#### [Requirement]
Repeat nothing but the lines below running from the one containing "Instruction: Click the 'Новый" to the one containing "Task: Select the". Keep both end lines.

#### [Data items]
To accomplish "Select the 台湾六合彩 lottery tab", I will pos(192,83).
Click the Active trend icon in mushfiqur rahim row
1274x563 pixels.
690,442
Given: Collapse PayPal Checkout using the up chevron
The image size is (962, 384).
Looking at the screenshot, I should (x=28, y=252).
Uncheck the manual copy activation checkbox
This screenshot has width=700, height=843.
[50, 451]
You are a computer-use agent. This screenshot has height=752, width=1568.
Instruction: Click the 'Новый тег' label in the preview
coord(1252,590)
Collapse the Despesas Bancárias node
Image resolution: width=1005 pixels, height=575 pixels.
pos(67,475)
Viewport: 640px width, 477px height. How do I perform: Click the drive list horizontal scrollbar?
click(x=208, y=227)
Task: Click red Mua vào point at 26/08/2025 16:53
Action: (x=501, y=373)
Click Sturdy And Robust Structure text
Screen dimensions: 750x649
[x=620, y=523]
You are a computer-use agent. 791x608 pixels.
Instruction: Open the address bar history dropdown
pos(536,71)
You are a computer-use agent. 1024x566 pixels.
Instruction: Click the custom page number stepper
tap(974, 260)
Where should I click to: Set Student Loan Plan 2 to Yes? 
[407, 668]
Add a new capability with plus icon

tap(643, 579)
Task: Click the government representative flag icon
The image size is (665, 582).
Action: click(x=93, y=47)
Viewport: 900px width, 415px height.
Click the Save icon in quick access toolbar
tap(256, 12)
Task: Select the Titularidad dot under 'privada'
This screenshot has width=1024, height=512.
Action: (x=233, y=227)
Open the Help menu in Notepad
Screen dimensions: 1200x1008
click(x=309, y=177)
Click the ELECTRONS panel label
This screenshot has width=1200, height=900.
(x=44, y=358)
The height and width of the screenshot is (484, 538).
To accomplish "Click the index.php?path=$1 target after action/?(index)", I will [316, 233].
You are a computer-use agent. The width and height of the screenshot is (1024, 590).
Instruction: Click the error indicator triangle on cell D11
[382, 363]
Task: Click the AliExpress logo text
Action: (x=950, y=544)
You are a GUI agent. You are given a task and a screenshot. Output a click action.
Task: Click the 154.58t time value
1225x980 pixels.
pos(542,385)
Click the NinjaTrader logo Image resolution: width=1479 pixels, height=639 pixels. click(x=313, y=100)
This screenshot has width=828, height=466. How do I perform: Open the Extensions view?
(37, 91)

#### [Answer section]
Instruction: Click the 'Новый тег' label in the preview
coord(1252,590)
Collapse the Despesas Bancárias node
Image resolution: width=1005 pixels, height=575 pixels.
pos(67,475)
Viewport: 640px width, 477px height. How do I perform: Click the drive list horizontal scrollbar?
click(x=208, y=227)
Task: Click red Mua vào point at 26/08/2025 16:53
Action: (x=501, y=373)
Click Sturdy And Robust Structure text
Screen dimensions: 750x649
[x=620, y=523]
You are a computer-use agent. 791x608 pixels.
Instruction: Open the address bar history dropdown
pos(536,71)
You are a computer-use agent. 1024x566 pixels.
Instruction: Click the custom page number stepper
tap(974, 260)
Where should I click to: Set Student Loan Plan 2 to Yes? 
[407, 668]
Add a new capability with plus icon

tap(643, 579)
Task: Click the government representative flag icon
The image size is (665, 582).
Action: click(x=93, y=47)
Viewport: 900px width, 415px height.
Click the Save icon in quick access toolbar
tap(256, 12)
Task: Select the Titularidad dot under 'privada'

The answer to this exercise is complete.